A docente, que é natural de São Jose dos Quatro Marcos, município a 343 km de Cuiabá, explica que antes do desenvolvimento do programa, ela e um grupo de alunas pesquisaram sobre várias deficiências e as tecnologias que auxiliam essas pessoas. Após chegar em um consenso, elas decidiram trabalhar com os deficientes auditivos.
“A vida escolar deles é muito complicada. Existe pouquíssimo conteúdo voltado para eles. Por causa disso, boa parte deles não concluem nem o ensino fundamental. E quem vê de fora pensa que é porque eles não querem. Na verdade, eles não conseguem porque o material não é adaptado”, afirmou.
Por causa disso, a professora defendeu que o foco do software é o conteúdo escolar e que os alunos não ficarão dependendo de um professor porque os interessados ainda poderão acessar o todo o material de casa, após se cadastrarem e escolherem a matéria específica.
Dandara contou ainda que irá apresentar a ideia internacionalmente no próximo mês. Ela e Cássia devem participar de um fórum de ciências em Cuba, no dia 27 de junho. “Nós estamos muito animadas com a ideia e pretendemos expandir nossas fronteiras com essa apresentação”, argumentou.
A estudante Cássia, que está no segundo ano do curso de informática no IFMT, contou que sempre pensou em produzir algo que pudesse auxiliar as pessoas com algum tipo de deficiência e a que a feira de ciências que participou foi a oportunidade perfeita.
A jovem, que é natural de Cáceres, afirmou que nunca havia saído nem da cidade natal quando, no mês passado, foi para Florianópolis apresentar a ideia. “Foi muito bom para a gente. Além dos vários contatos que fizemos e pessoas importantes da área que conhecemos, conseguimos um segundo lugar na categoria que disputamos. Foi tudo incrível”, relatou.
Ela revelou que a ideia por enquanto não tem patrocinadores e parceiros e que todo o financiamento tem sido feito com a ajuda de sua família e de Dandara. Entre as próximas missões das cientistas está conseguir a obtenção de parceiros e financiadores que queiram investir na ideia.
Cássia, que termina o curso no meio do ano que vem, relatou que pensa em fazer uma graduação em computação gráfica e que a única certeza que tem do futuro é que pretende seguir tocando o projeto Sida por um bom tempo.
“Estamos recebendo bastante reconhecimento, apesar de tudo ser tão novo. Pessoas da cidade e de fora que eu nem conheço já vieram me parabenizar pela ideia. Não passa na minha cabeça começar a me envolver de maneira séria com outro projeto, estou 100% focada nesse”, disse.
Didática
O professor Fábio Vieira de Souza Júnior, do curso de Letras/Libras da Universidade Federal de Mato Grosso (UFMT), explicou que a principal dificuldade em relação ao aprendizado dos surdos é com o material.

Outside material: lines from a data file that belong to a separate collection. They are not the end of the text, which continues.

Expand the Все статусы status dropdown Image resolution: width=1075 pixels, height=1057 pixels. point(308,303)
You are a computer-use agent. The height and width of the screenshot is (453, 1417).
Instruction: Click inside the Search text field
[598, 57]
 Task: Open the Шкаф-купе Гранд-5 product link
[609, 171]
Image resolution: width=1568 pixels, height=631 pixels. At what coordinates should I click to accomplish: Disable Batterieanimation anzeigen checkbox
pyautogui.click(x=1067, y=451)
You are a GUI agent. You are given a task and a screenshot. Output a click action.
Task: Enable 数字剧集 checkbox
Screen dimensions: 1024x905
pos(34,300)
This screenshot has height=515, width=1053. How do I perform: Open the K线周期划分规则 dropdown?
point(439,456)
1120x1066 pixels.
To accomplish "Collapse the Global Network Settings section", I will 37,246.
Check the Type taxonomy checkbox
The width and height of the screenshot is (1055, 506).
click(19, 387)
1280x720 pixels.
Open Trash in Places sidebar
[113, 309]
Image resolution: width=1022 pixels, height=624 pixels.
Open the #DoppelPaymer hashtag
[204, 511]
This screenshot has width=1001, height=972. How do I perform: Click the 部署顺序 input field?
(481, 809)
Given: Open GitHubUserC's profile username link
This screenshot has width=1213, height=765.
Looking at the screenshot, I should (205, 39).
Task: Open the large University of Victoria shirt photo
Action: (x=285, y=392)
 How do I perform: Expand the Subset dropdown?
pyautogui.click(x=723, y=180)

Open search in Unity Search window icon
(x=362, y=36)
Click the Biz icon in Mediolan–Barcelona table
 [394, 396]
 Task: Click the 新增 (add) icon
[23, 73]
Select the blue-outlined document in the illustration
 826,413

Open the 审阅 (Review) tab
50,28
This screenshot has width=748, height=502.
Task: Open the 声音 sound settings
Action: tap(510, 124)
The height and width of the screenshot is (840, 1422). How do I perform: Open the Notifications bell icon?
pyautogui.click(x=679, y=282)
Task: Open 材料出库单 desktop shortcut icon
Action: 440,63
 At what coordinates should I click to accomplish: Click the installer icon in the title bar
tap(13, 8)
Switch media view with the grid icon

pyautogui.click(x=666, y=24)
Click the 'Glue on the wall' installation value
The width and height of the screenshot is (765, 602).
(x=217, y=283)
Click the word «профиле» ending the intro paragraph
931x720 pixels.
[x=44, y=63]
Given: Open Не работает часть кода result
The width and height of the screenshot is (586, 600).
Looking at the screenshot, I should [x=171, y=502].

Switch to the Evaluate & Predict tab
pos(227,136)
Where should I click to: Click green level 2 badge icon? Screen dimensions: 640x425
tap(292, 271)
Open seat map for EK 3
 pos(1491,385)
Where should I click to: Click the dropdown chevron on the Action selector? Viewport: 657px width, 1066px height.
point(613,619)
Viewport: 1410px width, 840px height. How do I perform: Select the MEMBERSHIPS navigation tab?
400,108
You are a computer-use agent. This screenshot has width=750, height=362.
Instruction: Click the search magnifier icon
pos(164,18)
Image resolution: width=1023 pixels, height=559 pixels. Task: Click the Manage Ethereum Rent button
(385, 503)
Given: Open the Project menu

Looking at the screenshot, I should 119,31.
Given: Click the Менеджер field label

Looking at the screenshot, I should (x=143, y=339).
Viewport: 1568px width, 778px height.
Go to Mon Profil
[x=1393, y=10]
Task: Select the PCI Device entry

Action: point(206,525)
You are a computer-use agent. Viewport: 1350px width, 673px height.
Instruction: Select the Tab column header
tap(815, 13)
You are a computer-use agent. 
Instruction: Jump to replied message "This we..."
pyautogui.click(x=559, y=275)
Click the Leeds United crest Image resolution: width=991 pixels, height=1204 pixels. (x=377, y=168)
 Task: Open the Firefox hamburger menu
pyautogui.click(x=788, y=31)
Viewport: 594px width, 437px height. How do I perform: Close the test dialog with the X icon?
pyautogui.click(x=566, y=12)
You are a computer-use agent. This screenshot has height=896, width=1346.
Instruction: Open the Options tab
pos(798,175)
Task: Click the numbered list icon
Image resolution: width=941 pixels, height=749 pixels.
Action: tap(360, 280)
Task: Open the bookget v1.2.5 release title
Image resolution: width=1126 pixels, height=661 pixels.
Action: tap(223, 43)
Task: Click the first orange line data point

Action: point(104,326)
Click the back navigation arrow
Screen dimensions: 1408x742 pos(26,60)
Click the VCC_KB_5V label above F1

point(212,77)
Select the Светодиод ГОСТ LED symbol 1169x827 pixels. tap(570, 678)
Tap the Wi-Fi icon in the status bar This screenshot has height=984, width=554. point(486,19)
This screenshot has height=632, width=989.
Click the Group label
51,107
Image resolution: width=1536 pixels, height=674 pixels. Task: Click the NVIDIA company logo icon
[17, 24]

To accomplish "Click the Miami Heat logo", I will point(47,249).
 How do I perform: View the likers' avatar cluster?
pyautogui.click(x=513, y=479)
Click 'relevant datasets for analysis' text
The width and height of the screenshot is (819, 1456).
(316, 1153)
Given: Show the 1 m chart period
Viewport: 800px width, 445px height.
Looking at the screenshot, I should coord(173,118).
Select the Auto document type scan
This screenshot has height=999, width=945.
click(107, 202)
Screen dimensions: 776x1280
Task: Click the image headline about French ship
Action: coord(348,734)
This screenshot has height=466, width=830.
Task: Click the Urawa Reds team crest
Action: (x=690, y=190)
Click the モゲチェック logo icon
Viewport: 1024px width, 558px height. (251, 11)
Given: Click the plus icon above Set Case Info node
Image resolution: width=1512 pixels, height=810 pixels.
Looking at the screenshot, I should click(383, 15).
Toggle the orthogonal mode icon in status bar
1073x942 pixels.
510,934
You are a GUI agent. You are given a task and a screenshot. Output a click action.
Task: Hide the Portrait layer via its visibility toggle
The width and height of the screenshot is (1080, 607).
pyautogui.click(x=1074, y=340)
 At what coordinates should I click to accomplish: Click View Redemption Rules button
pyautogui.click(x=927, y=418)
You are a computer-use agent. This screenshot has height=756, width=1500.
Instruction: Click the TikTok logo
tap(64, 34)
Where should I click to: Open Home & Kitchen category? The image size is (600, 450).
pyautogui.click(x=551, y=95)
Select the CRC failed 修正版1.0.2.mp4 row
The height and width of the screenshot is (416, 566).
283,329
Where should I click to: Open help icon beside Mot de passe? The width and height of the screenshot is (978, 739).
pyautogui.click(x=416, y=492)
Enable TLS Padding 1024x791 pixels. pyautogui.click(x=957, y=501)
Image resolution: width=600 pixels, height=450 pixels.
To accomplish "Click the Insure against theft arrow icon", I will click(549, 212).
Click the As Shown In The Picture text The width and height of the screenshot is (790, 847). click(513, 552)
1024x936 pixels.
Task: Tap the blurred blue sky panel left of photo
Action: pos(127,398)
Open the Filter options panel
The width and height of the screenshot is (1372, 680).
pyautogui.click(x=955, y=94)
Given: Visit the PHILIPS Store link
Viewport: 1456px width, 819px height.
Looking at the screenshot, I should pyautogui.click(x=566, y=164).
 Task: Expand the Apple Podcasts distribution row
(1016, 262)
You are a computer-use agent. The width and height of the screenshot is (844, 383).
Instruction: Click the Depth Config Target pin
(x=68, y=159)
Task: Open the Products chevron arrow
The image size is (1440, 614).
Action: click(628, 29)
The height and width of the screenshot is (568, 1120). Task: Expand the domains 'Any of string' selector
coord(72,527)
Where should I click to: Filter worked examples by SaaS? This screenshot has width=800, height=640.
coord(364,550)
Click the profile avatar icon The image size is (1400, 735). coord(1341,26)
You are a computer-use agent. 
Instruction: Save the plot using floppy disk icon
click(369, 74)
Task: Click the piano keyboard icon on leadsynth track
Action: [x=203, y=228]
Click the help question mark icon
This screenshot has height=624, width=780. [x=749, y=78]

“A disponibilidade do material é uma questão sempre complicada. Ele quase sempre está em língua portuguesa e às vezes é difícil para quem só fala Libras. Entre as lutas da comunidade está a tentativa de fazer com que o Enem possa ter uma edição em Libras”, afirmou.
Ele contou que no quesito tecnologia, aplicativos de vídeo chamada como o Face time e o Skype são bastante difundidos entre os surdos. Além disso, existem aplicativos para celular que realizam a tradução entre Libras e outras línguas.
Sobre o projeto Sida, Fábio lembrou que é preciso cuidar dos conceitos em relação ao conteúdo escolar, mas que a iniciativa é extremamente satisfatória. “Pode ser uma forma de criar convenções de sinais. Existindo um registro, pode ser que haja uma preferência das pessoas”, argumentou.
O docente também elucidou que apesar de certo temor social, o termo surdo é o preferido entre a comunidade. “Na verdade, deficiência auditiva nós usamos para um contexto mais clínico, médico. Surdos é um conceito mais cultural e que as pessoas que têm a condição acabaram adotando e criando uma identificação”, contou.